5. The method of claim 1, wherein the first loss function that constrains the included angle of the feature centers is a softmax loss function.

6. The method of claim 1, further comprising;

jointly adjusting the ANN using an unconstrained third loss function and the first loss function.

7. The method of claim 6, wherein the first and third loss functions are given different weights during the adjustment of the ANN.

8. The method of claim 6, wherein the weight of the first loss function gradually increases as the iteration progresses.

9. The method of claim 1, wherein the weight of the loss constraint of the first loss function gradually increases as the iteration progresses.

10. The method of claim 1 wherein the training data input to the ANN is an unbalanced data set with unequal distribution of data types.

11. The method of claim 1, wherein the ANN network is a face recognition neural network.

12. An Artificial Neural Network (ANN) tuning apparatus in which a last fully-connected layer of the artificial neural network is a classifier for classification and normalized weights of the layer represent feature centers of each class, the apparatus comprising:

an included angle adjusting means for adjusting the ANN with a first loss function that constrains an included angle of the feature center;

and the iteration device is used for finishing the training of the ANN under the condition that the included angle distribution of each feature center tends to be uniform.

13. The apparatus of claim 12, the apparatus comprising:

and the initial training device is used for training the ANN by using a second loss function to determine the initial feature centers of various types before the ANN is adjusted by using the first loss function.

14. The apparatus of claim 12, wherein constraining the included angle of the feature centers comprises:

15. The apparatus of claim 12, further comprising;

and the joint adjusting device is used for jointly adjusting the ANN by using the unconstrained third loss function and the first loss function.

16. The apparatus of claim 15, wherein the first and third loss functions are weighted differently in the adjustment of the ANN by the joint adjustment apparatus.

17. The apparatus of claim 15, wherein the iterating means causes the weight of the first loss function to gradually increase as the iteration progresses.

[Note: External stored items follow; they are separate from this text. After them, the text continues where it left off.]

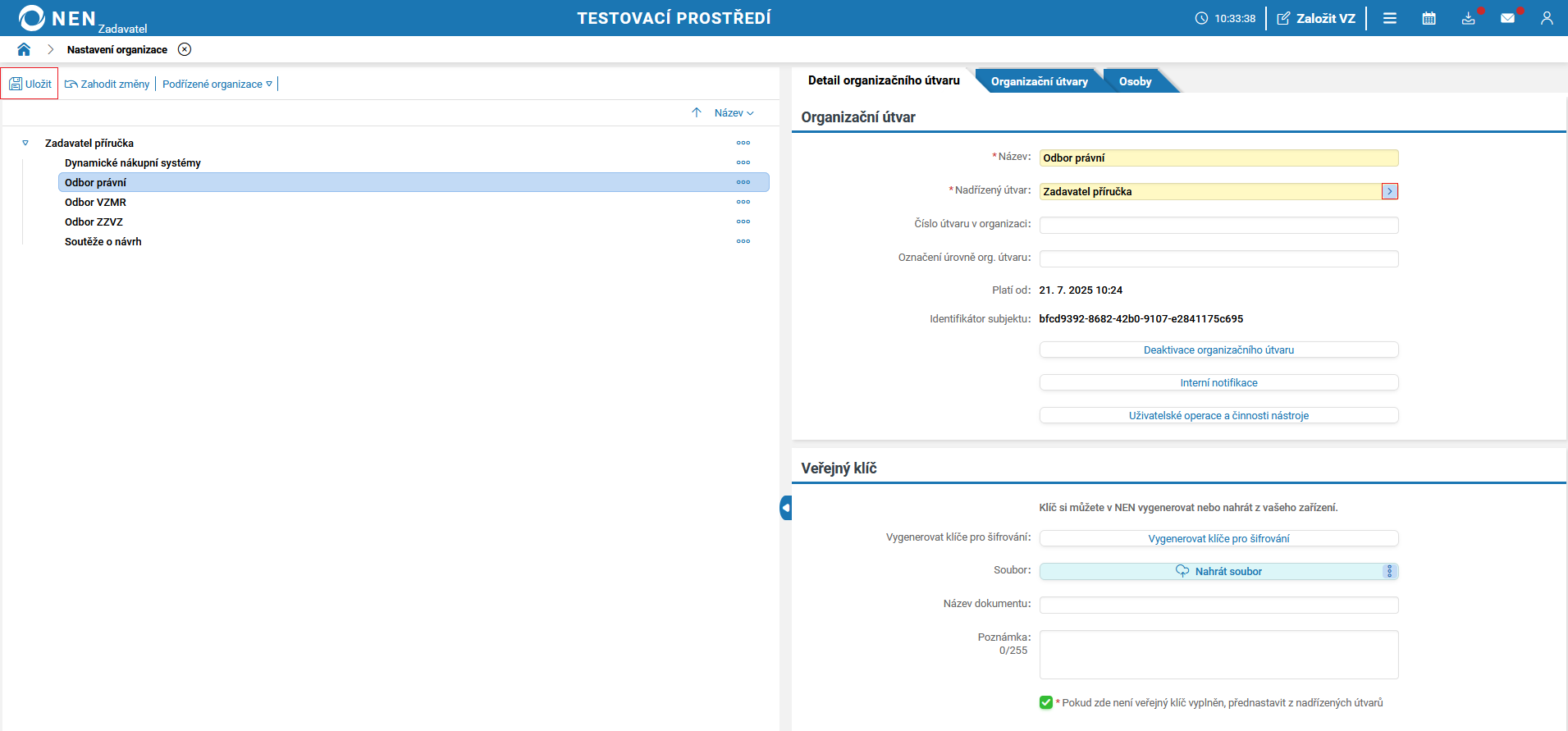The width and height of the screenshot is (1568, 731).
Task: Switch to the Organizační útvary tab
Action: click(x=1040, y=81)
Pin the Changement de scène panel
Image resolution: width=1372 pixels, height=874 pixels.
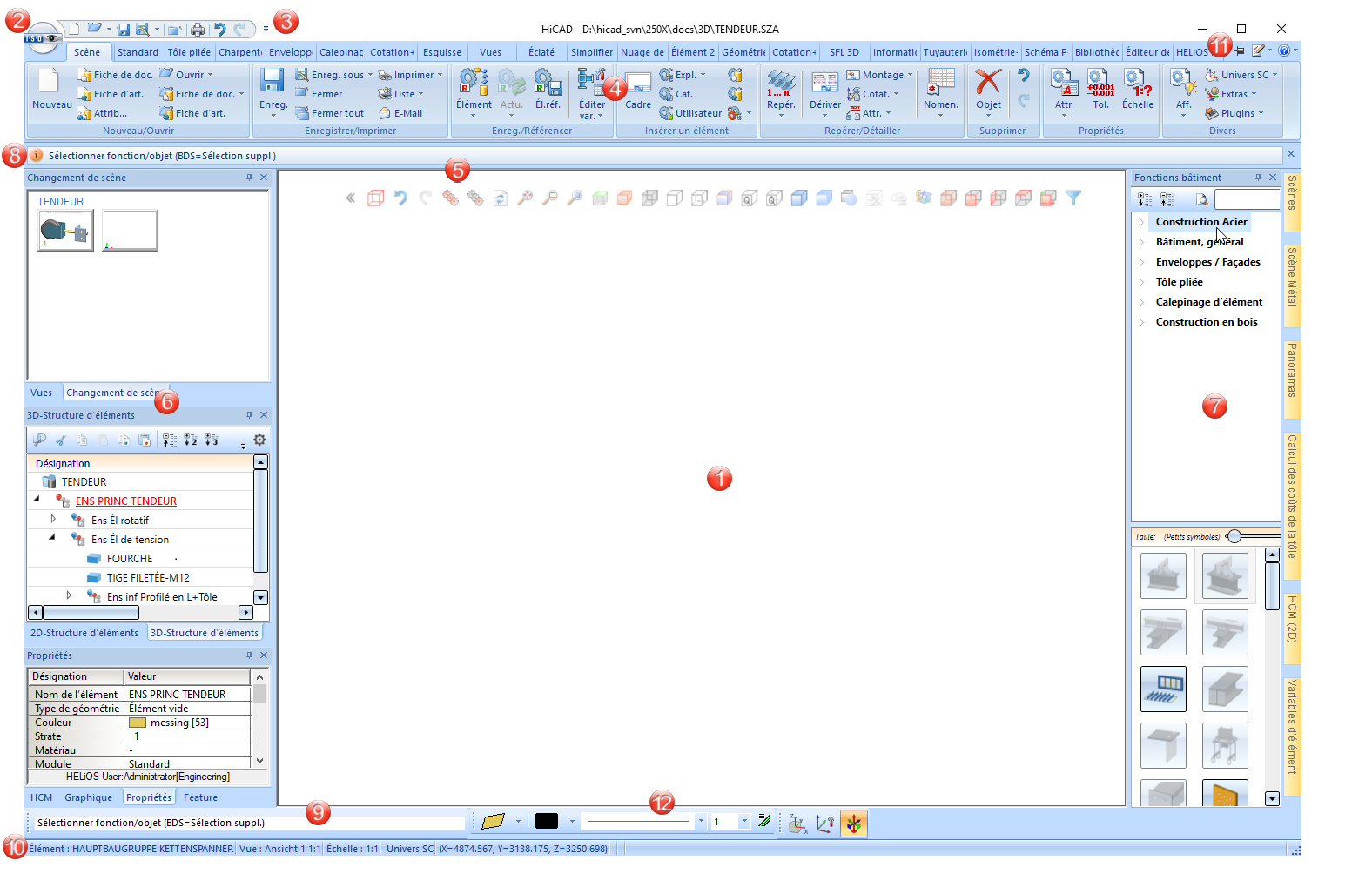(x=249, y=178)
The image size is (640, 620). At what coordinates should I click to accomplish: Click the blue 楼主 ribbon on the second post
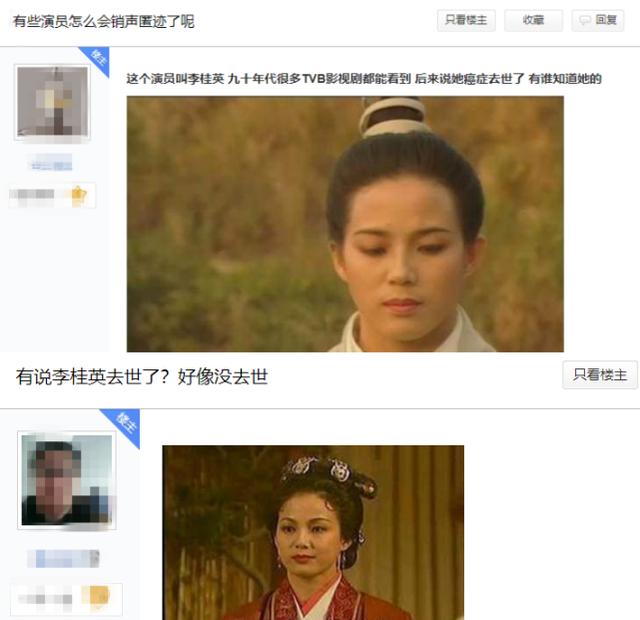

18. The apparatus of claim 12, wherein the iterating means causes the weight of the loss constraint of the first loss function to gradually increase as the iteration progresses.

19. An Artificial Neural Network (ANN) deployment method, comprising:

deploying the neural network model of any one of claims 1-11 on a fixed-point computing platform comprising at least in part an FPGA, a GPU, and/or an ASIC to perform inference.

20. The method of claim 19, wherein the ANN is a face recognition neural network, and the ANN as deployed does not include the last fully-connected layer.

21. A computing device, comprising:

a processor; and

a memory having executable code stored thereon, which when executed by the processor, causes the processor to perform the method of any one of claims 1-11.

22. A non-transitory machine-readable storage medium having stored thereon executable code, which when executed by a processor of an electronic device, causes the processor to perform the method of any one of claims 1-11.

23. A fixed-point computing platform, at least partly composed of FPGAs, GPUs and/or ASICs, for deploying artificial neural networks for inferential computation based on acquisition according to the method of any of claims 1-11.